(Problem requirements)
Spot each line in the data below containing "sidebar" and copy it.

(Dataset items)
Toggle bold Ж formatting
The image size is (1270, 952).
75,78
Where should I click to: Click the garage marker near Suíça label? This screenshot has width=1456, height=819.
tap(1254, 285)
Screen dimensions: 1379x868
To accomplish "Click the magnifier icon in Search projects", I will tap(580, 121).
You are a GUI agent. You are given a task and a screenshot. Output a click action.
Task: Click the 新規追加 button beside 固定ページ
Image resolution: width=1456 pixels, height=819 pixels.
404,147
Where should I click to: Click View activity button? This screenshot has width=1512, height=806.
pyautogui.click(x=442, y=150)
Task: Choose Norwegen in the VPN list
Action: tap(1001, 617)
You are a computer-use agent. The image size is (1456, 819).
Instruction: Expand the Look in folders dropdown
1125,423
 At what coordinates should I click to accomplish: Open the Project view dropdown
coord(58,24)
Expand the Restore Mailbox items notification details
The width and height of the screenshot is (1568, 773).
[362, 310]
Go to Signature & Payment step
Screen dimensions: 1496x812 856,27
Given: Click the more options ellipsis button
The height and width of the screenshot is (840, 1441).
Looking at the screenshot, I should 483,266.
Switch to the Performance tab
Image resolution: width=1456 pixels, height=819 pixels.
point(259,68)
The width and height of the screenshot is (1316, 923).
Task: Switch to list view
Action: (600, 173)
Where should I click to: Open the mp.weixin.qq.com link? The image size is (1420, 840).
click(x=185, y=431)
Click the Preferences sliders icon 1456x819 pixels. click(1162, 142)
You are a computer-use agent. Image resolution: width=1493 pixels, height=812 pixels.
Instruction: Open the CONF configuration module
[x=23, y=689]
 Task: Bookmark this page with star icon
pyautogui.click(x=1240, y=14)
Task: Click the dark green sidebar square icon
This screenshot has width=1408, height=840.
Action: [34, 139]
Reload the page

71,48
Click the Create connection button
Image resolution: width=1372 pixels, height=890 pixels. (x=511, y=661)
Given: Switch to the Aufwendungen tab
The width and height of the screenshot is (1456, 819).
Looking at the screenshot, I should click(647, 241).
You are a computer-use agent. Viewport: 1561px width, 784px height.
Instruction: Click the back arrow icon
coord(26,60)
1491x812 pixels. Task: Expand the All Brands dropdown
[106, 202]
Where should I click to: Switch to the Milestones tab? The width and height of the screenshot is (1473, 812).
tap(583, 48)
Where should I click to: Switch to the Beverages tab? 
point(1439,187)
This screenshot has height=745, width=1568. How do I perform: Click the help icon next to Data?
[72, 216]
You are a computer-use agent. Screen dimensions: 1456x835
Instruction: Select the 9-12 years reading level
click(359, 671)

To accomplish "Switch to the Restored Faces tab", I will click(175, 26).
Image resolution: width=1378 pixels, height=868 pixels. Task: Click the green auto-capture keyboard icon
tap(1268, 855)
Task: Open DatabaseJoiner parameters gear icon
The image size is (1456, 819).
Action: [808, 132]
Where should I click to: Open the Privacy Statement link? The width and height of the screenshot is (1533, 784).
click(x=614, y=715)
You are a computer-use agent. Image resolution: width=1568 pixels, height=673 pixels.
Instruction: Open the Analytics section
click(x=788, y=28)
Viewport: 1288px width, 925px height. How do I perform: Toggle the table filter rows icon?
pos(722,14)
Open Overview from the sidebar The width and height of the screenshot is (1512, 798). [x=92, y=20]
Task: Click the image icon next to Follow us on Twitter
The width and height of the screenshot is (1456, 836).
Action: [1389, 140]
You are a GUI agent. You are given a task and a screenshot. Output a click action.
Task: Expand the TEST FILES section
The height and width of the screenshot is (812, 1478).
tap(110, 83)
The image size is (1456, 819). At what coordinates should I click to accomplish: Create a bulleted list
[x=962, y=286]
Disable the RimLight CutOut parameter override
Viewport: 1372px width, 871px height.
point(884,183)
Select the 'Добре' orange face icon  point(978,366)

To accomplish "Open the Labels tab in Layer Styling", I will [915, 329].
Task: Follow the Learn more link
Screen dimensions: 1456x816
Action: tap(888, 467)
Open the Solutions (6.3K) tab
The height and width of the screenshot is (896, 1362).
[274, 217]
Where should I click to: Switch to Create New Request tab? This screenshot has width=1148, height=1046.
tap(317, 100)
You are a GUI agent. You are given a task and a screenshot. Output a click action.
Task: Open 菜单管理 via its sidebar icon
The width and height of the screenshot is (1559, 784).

(Output of the task)
Task: Click the dark green sidebar square icon
Open Overview from the sidebar The width and height of the screenshot is (1512, 798). [x=92, y=20]
Task: Open 菜单管理 via its sidebar icon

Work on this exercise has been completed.